Press Releases

    UNIS/NAR/761
    30 August 2002

    TACKLING DRUGS AND CRIME IS VITAL FOR SUSTAINABLE DEVELOPMENT, UNITED NATIONS DRUG CONTROL AND CRIME PREVENTION CHIEF TELLS JOHANNESBURG SUMMIT

    VIENNA, 30 August (UN Information Service) - Without good governance, the rule of law and the absence of corruption development can never be sustainable warned Antonio Maria Costa, the Executive Director of the United Nations Office for Drug Control and Crime Prevention (ODCCP) in a speech today to the World Summit on Sustainable Development in Johannesburg, South Africa.

    Addressing the Plenary Session of the Summit, Mr. Costa said the scourge of drugs and crime is a threat to peace and human security: "Trafficking of people, smuggling of drugs and firearms and the combination of international terrorism and organized crime threaten sustainable development."

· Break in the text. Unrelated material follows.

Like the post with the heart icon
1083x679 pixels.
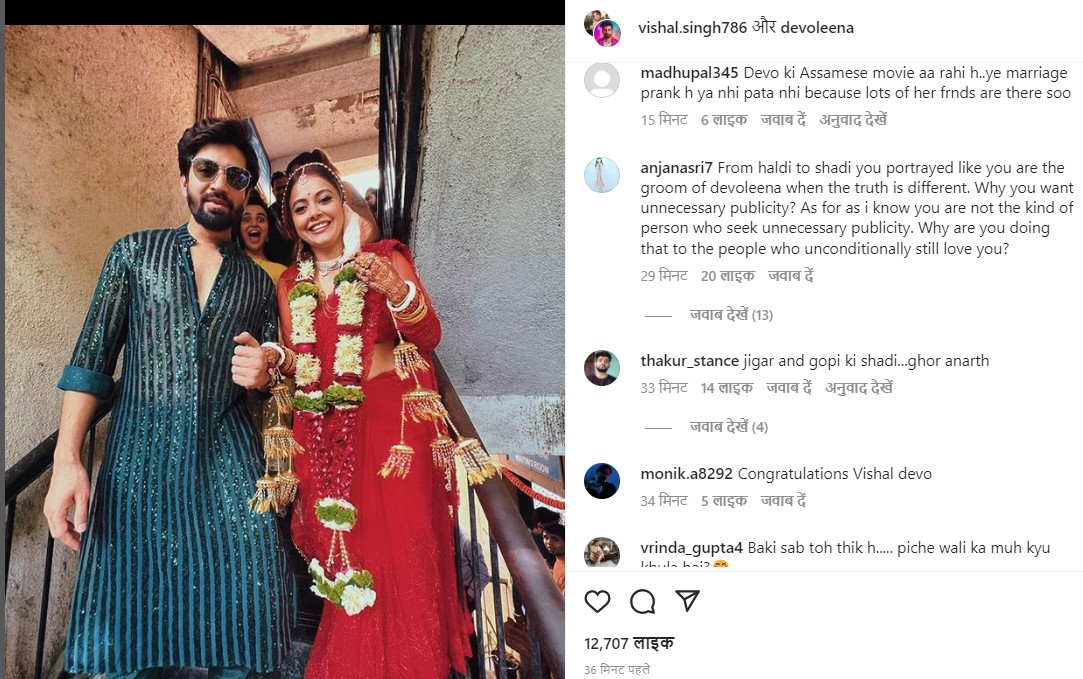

    The Executive Director highlighted ODCCP’s contribution to sustainable development. He stressed the office’s alternative development programmes, technical cooperation and active support to Member States "to strengthen the resilience of social fabrics".

    Corruption was one of the stumbling blocks to sustainable development Mr. Costa told delegates: "How many countries, some endowed with rich natural resources, have been plundered by unscrupulous leaders, leaving behind generations struggling in despair?" The Executive Director of ODCCP said that his office has been working with Member States on an International Convention against Corruption which should be agreed upon by the end of next year.

    Money laundering, trafficking in people as a modern form of slavery and drug and firearms smuggling were also highlighted by Mr. Costa in his speech. It is estimated that such forms of organized crime produce illegal profits as high as 3-4 per cent of global GDP every year.

    His office is working with the international community to tackle these elements of ‘uncivil society’ Mr. Costa told the delegates: "We at ODCCP believe there cannot be sustainable development unless the concerns which are at the heart of our mandate – crime, narcotics, terrorism, trafficking in human beings - are also addressed."